Faith lost her mother this year and is grieving, unable to open her Bible, truly a weary desert traveler.  When she heard of the encouragement we had found in this little book, she thought it might be a good place to begin to draw nearer to Jesus in this season of suffering.  So we gave her a copy for her birthday gift.

It turns out that this little book, which was obscure to us, is actually a bestseller.  Streams in the Desert, by L.B. Cowman, was first published in 1925 and is a compilation of her favorite writings.  She was a missionary with her husband overseas until his health declined. Then they returned to the United States where she took care of him until he died six years later.  She collected the writings that satisfied her thirst in the dry, desolate days.

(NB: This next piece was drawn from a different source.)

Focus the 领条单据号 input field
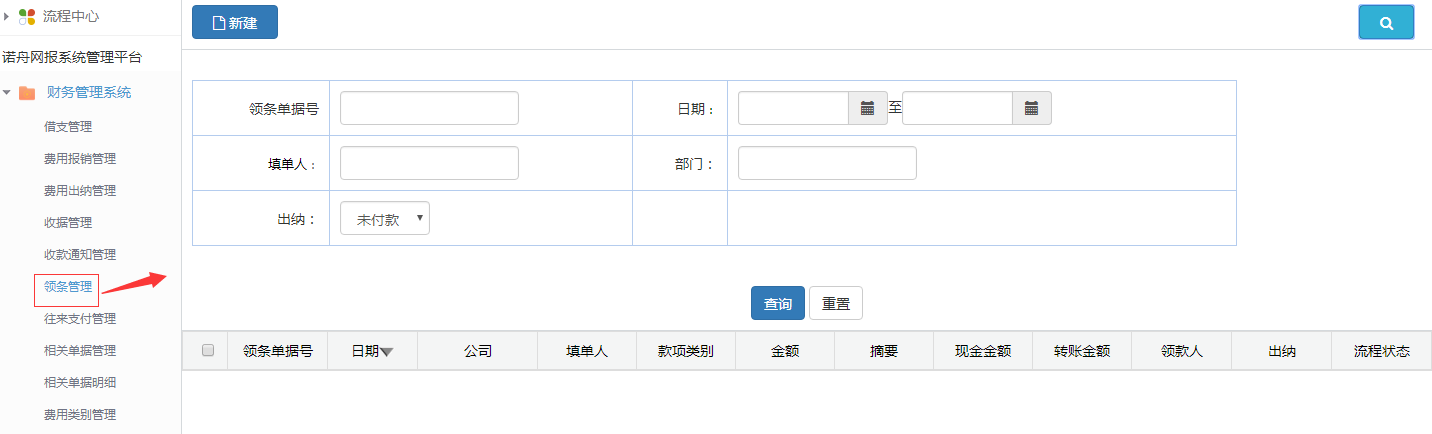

Faith and Grace asked that I send a snippet of the theme of the day’s reading to help us easily remember it and keep our bearings on our daily sojourns. I’m going to attempt to collect a few drops from the sparkling clear river of wisdom and encouragement by summarizing it into a concise, simple statement that we can carry along through the desert for sips of nourishment.  As we dialogue, I hope to post periodically along this journey that I will call “Sips from the Desert Stream” as we search for joy in God’s provision and purpose in the trials and sufferings of life.